Brief Summary about Geothermal Project
During the recent years one of the most actual and important problems in Armenia is investigation and exploration of the geothermal sources – as renewable energy resource with capacity to “firm capacity” for base-load coverage.
As geophysical data demonstrate, due to the extensive development of newest volcanic processes the territory of Armenia is considered one of the most perspective regions in terms of settling and development of the geothermal energy. In particular, it refers to the Syunik volcanic plateau, especially around Jermaghbyur geothermal source.
Based on World Bank funded project (TF053910), summary indices of Jermaghbyur geothermal power plant (GPP) are presented in Table 1 bellow.


The survey with the 19 mining companies operating in the region helped to estimate the cost range of USD 800-900 thousand (2006 US$) for 1 km research drilling in Jermaghbyur plateau in Syunik Marz of the Republic of Armenia.

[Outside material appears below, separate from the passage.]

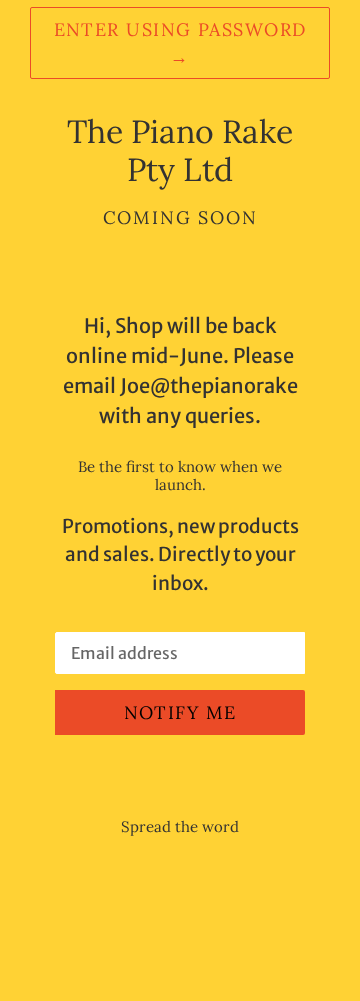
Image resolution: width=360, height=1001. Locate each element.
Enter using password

Total investment cost for 25 MW installed capacity Jermaghbyur GPP has been estimated at about AMD 17.6 billion (USD 39.1 million). Specific investment costs per 1 kW installed capacity are given in Table 2 by categories.

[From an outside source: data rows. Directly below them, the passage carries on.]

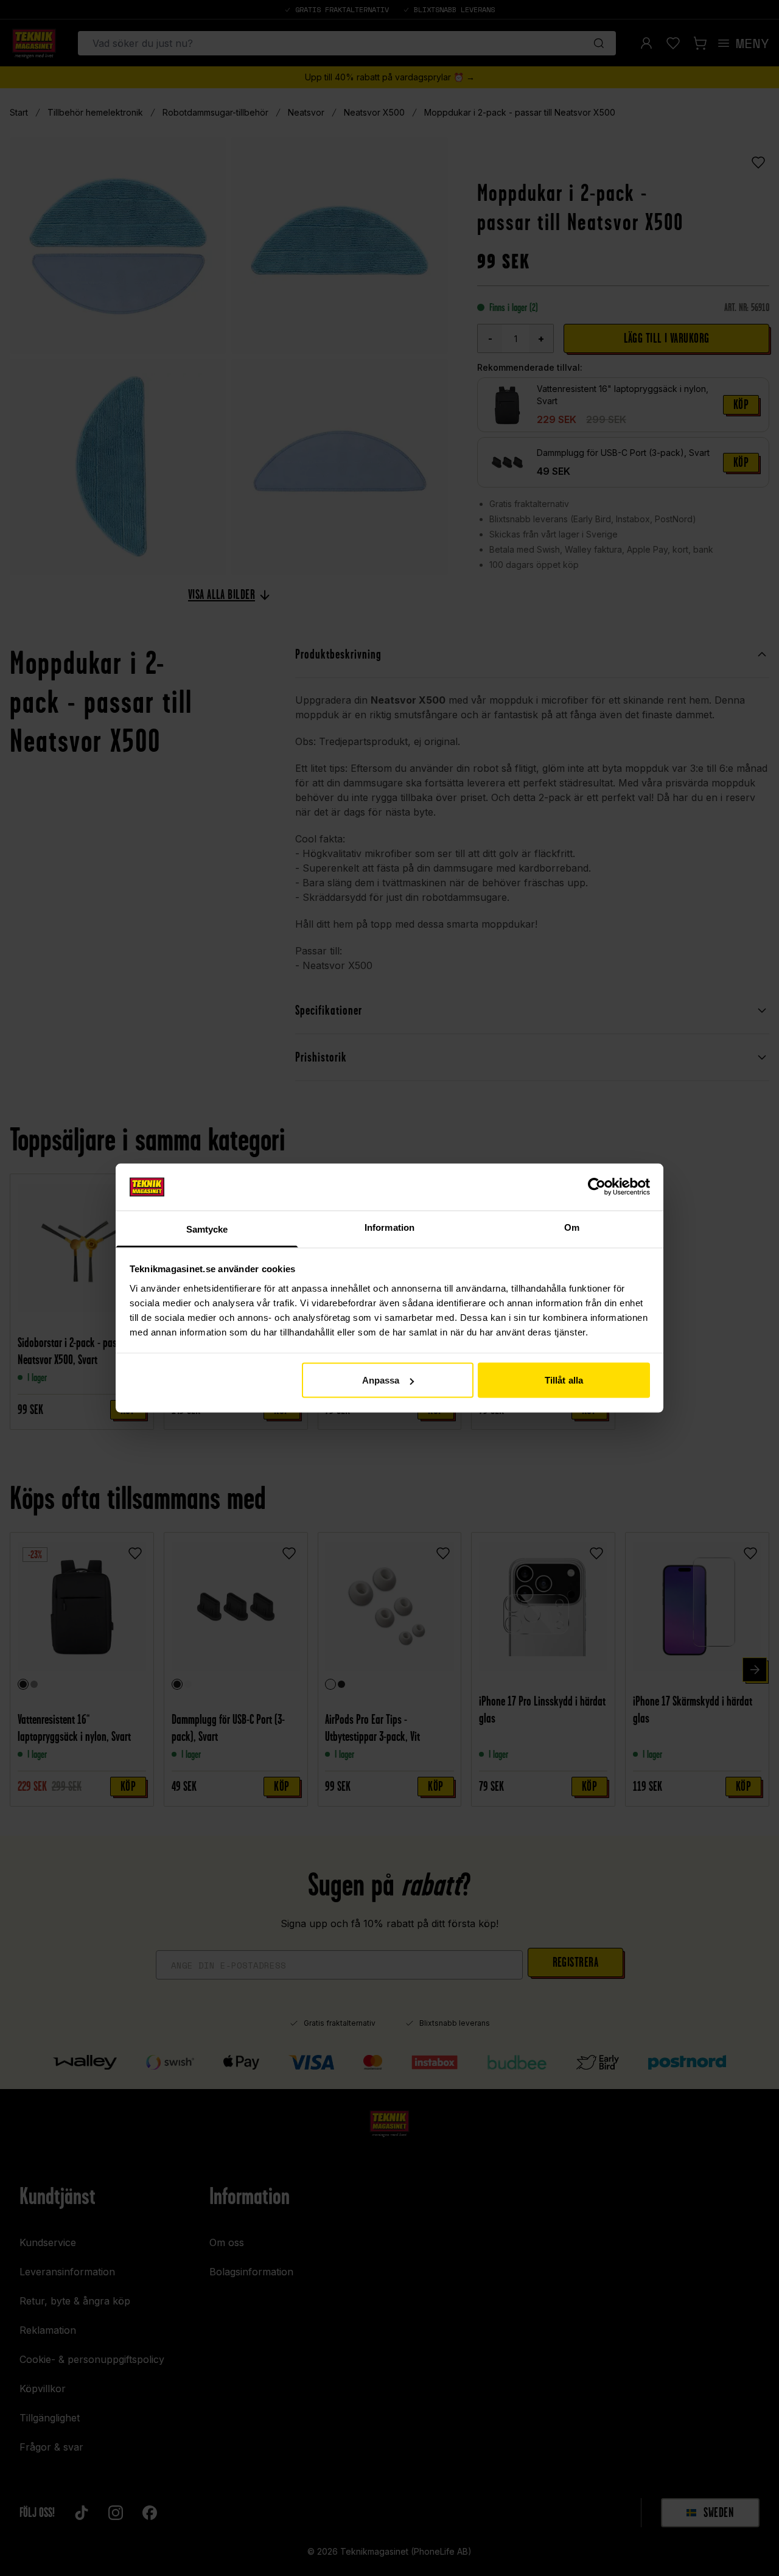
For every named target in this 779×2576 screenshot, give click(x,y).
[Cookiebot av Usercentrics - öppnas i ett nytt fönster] (596, 1187)
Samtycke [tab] (207, 1228)
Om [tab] (571, 1227)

Currently under another WB/GeoFund on-going project several other regions of Armenia are studied. Based on the discussions with the MOE, local geophysical and geological specialists and the field trip undertaken by the Bank experts it was agreed to limit further investigation works to Karkar (Kar) and Gridzor (Gri) sites (see the fig. bellow). It was further agreed to structure the project in two phases that will correspond to the proposed sequencing of performing investigation works:
Phase oneThis will include geological field works (scouting) and magneto-telluric (MT) sounding of the two selected potential geothermal fields. To promote quality execution of the field works the mission recommended that the interpretation of the results of the MT sounding field works be conducted by a company that is independent from the company performing MT sounding works. This ensures robustness of performed works by revealing any shortcomings of the field investigation works. The completion of Phase one should allow to assess whether further investigation works are justified and, if yes, select the most promising geothermal field for Phase two investigations.
Phase twoThis will involve performing of three dimensional (3D) seismic survey. The 3D survey will allow sketching the outline of the subsurface structure and encompassing the depth of potential geothermal reservoir, its thickness and extent, and the presence of major fault zones. The mission recommended that the results of this survey also be interpreted by an independent company.
The results of investigations for Karkar and Gridzor sites would be available at the 2-nd quarter of 2010.